TASK STATEMENT: From the material, copy the lines starting at the one containing "You are a computer-use" and ending at the one containing "Action: [786, 173]", replacing "Instruction" with "Goal" and leaving everything else unchanged. Leave the pictures out of your answer.

====== RECORD EXCERPTS ======

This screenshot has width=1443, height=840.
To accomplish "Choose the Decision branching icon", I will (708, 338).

======
====== RECORD EXCERPTS ======

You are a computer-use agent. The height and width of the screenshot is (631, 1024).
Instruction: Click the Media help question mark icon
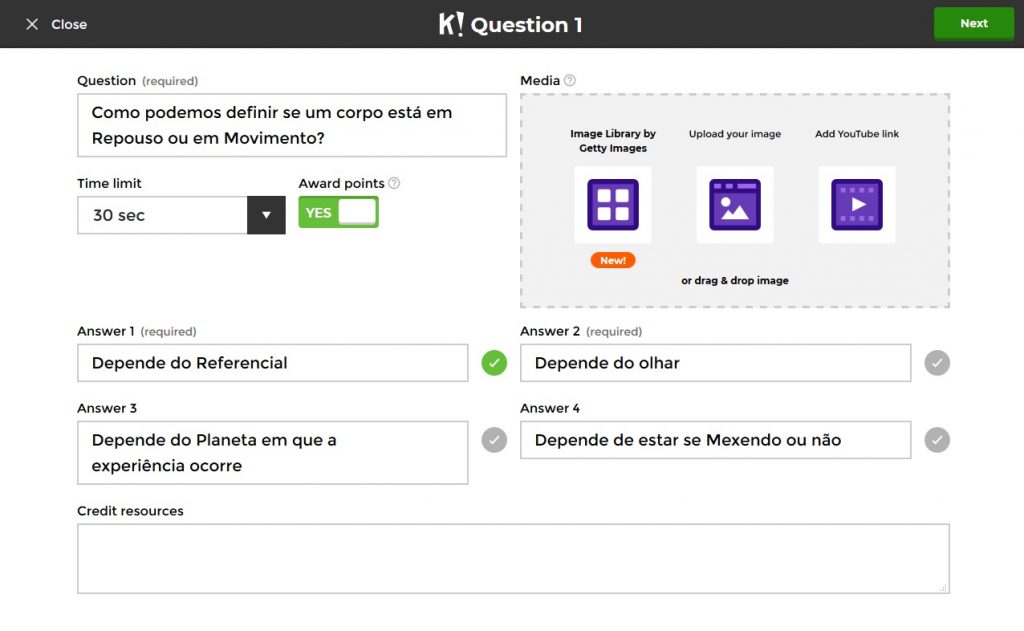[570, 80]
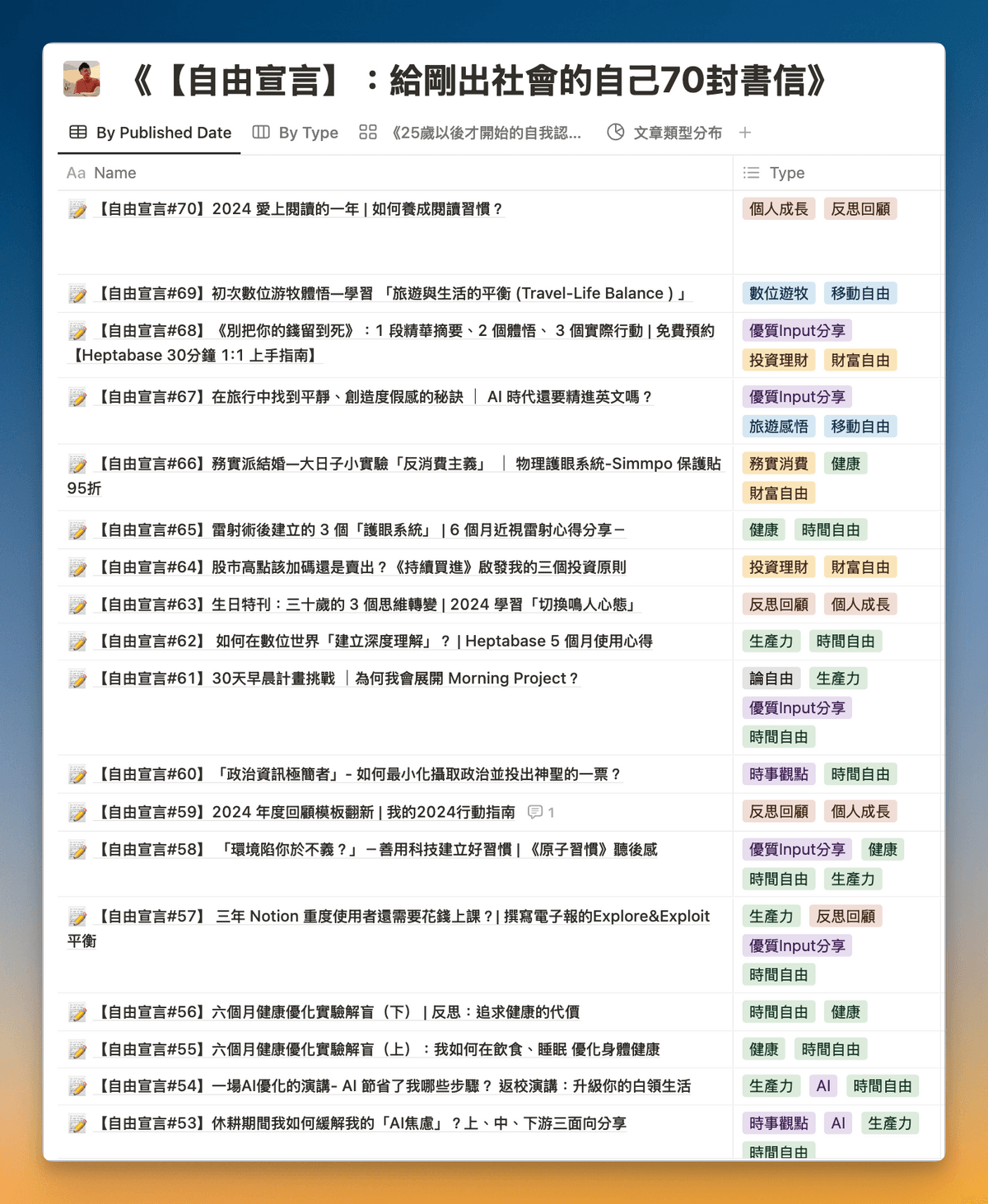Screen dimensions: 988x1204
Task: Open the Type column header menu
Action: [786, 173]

======
====== RECORD EXCERPTS ======

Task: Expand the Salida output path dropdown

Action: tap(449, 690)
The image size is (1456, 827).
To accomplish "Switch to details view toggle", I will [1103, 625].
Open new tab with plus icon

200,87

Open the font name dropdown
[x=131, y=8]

======

RESPONSE TO THIS TASK:
You are a computer-use agent. The height and width of the screenshot is (631, 1024).
Goal: Click the Media help question mark icon
[570, 80]
Screen dimensions: 988x1204
Task: Open the Type column header menu
Action: [786, 173]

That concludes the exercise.